(What you should do)
What you copy should be the lines from the one with "Where should I" through the end of the entries, word for word. Omit the pictures.

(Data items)
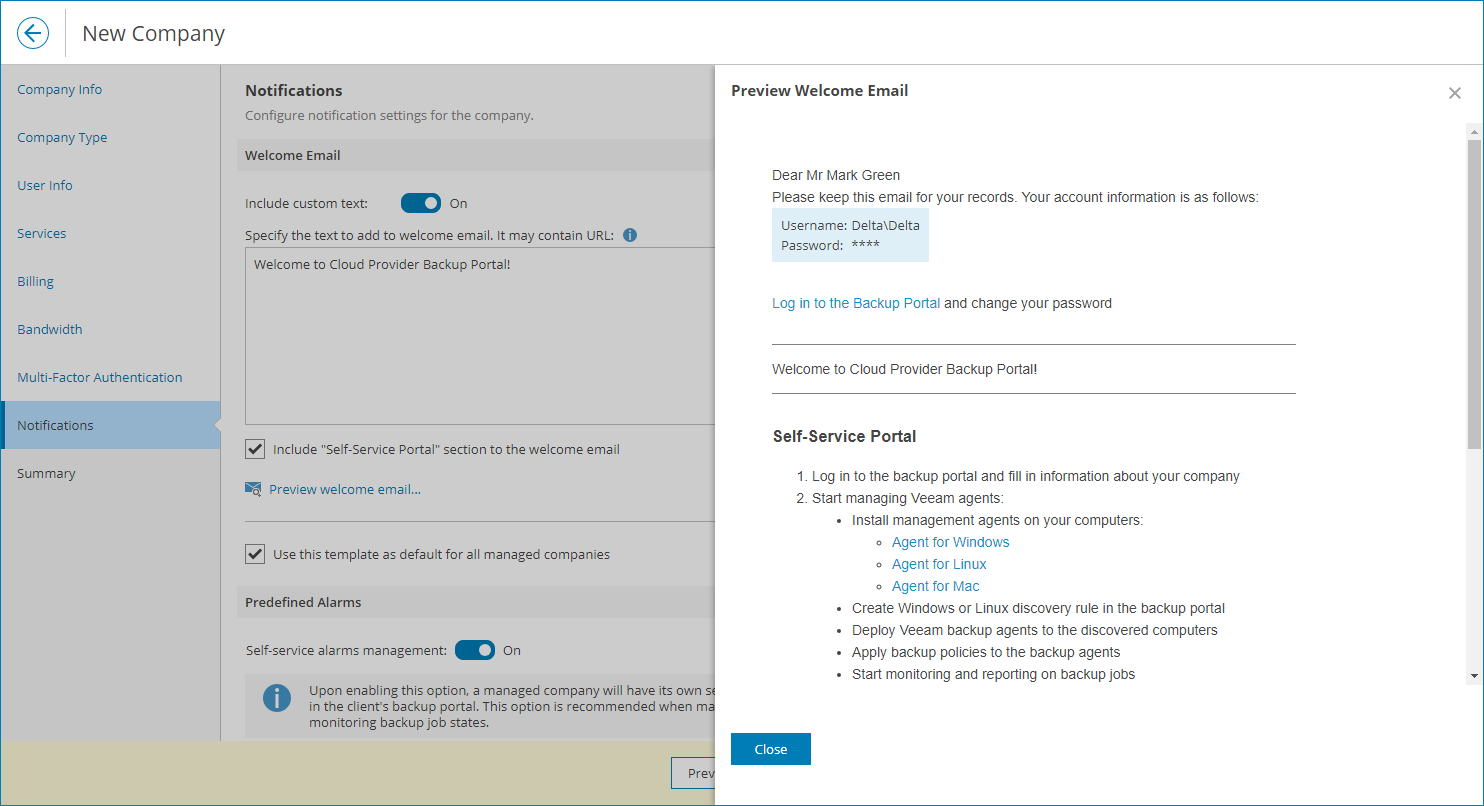Open the Summary step
This screenshot has height=806, width=1484.
pyautogui.click(x=46, y=473)
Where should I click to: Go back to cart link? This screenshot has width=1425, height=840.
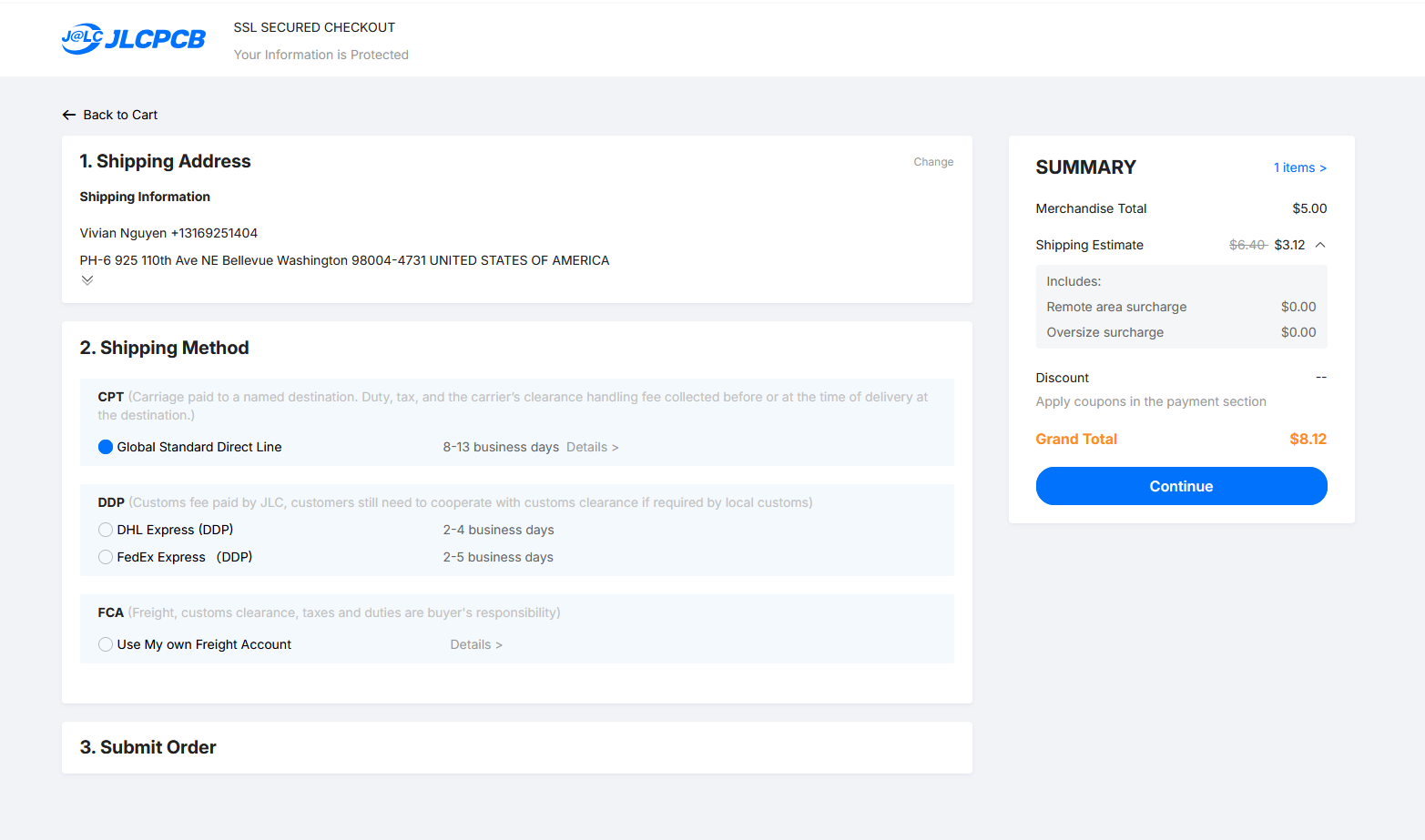tap(120, 115)
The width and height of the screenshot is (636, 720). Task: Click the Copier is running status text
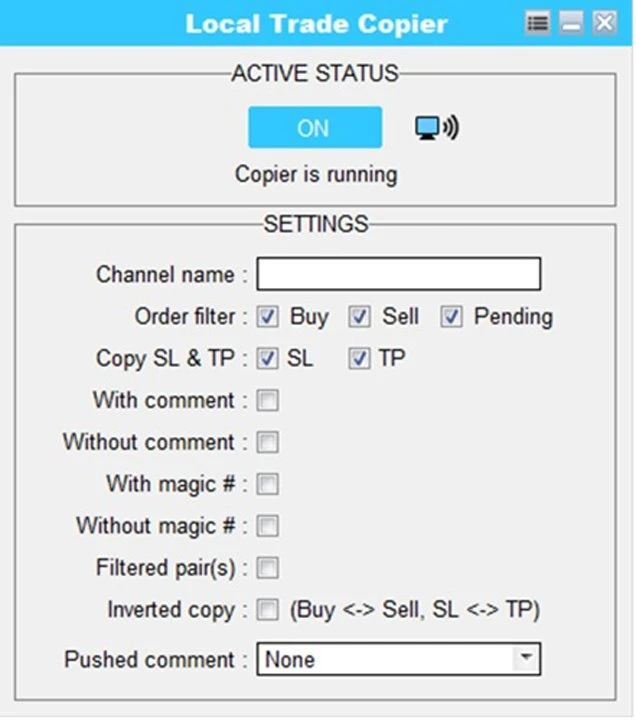point(316,175)

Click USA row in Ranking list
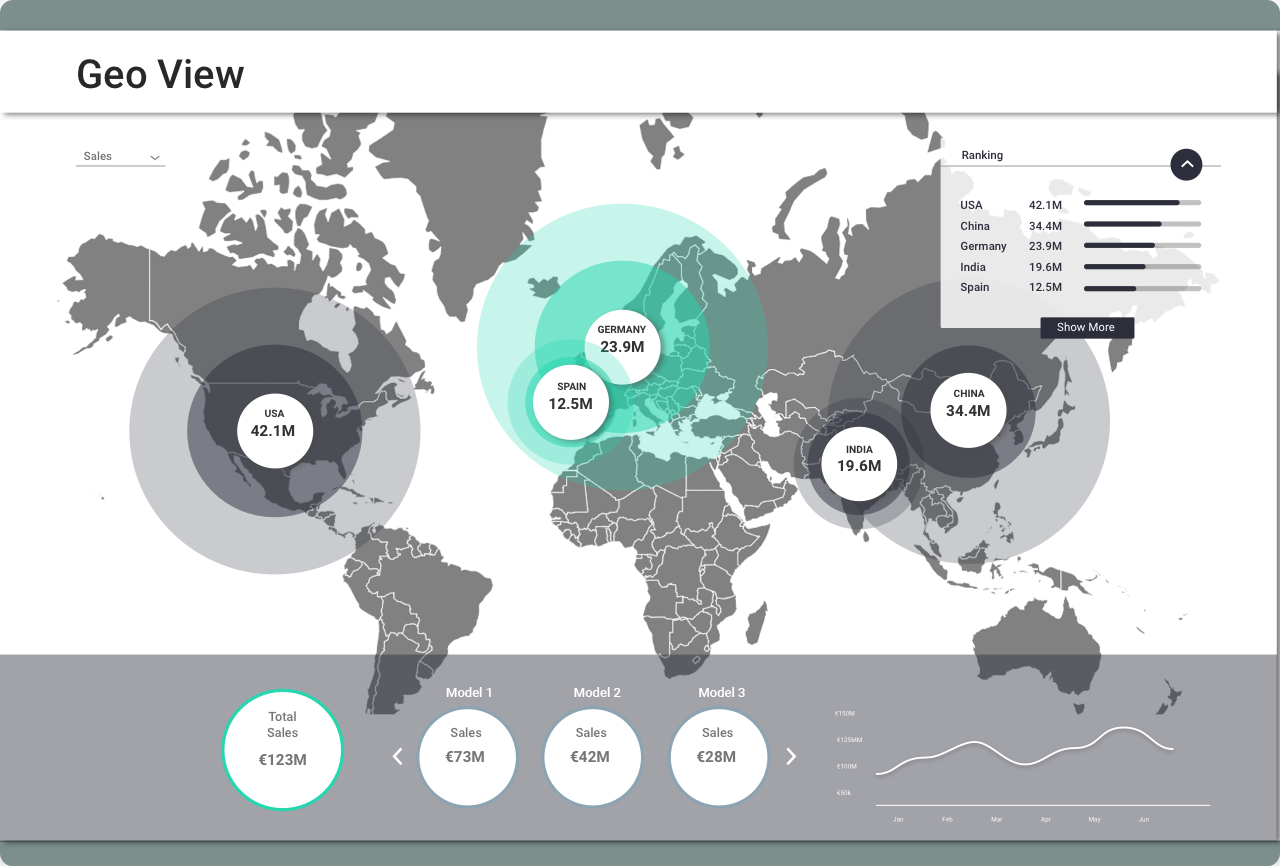click(x=1080, y=205)
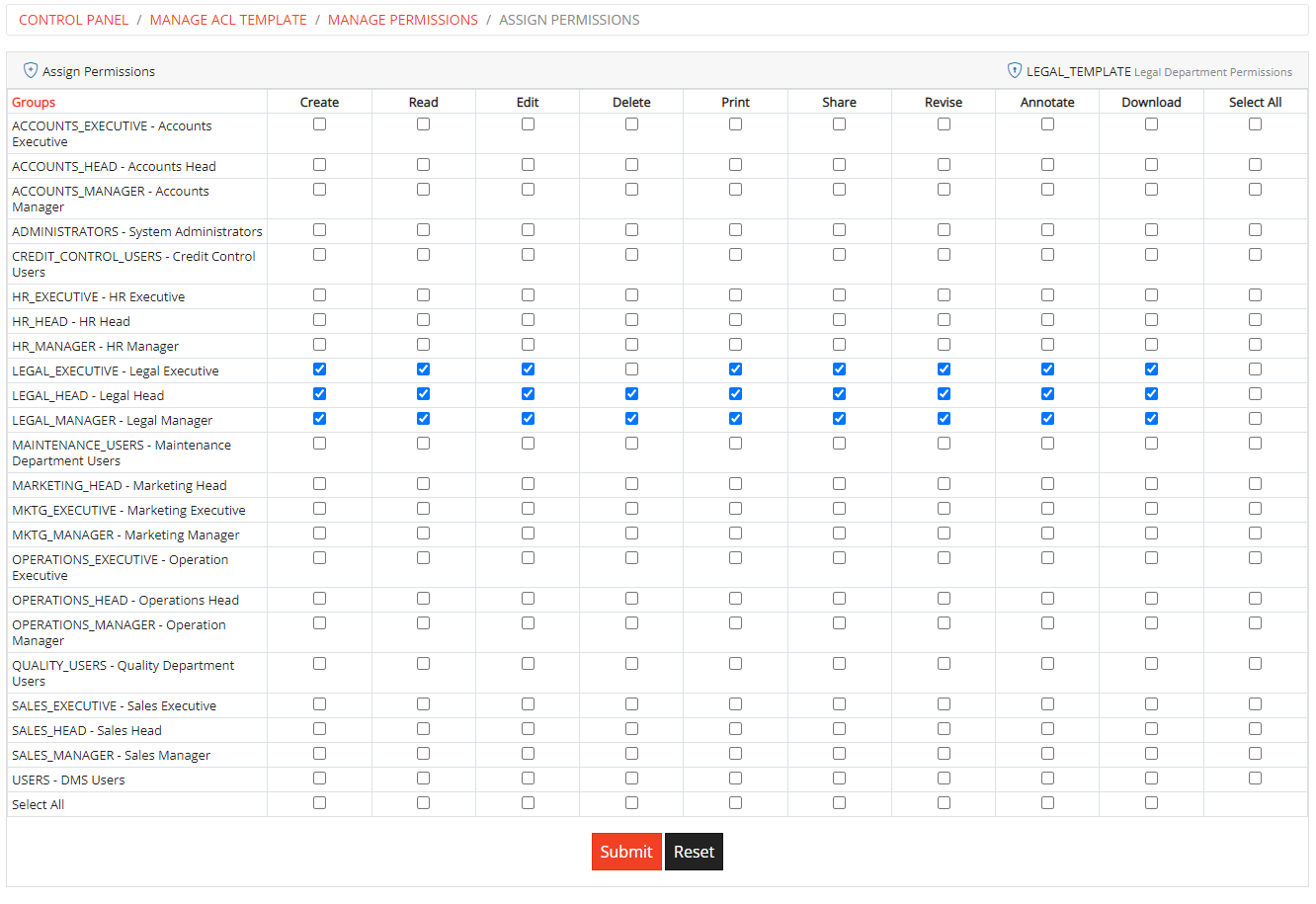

(Response box)
Where should I click to: Go back to cart link? This screenshot has width=1425, height=840.
tap(120, 115)
The width and height of the screenshot is (636, 720). Task: Click the Copier is running status text
point(316,175)

Click USA row in Ranking list
click(x=1080, y=205)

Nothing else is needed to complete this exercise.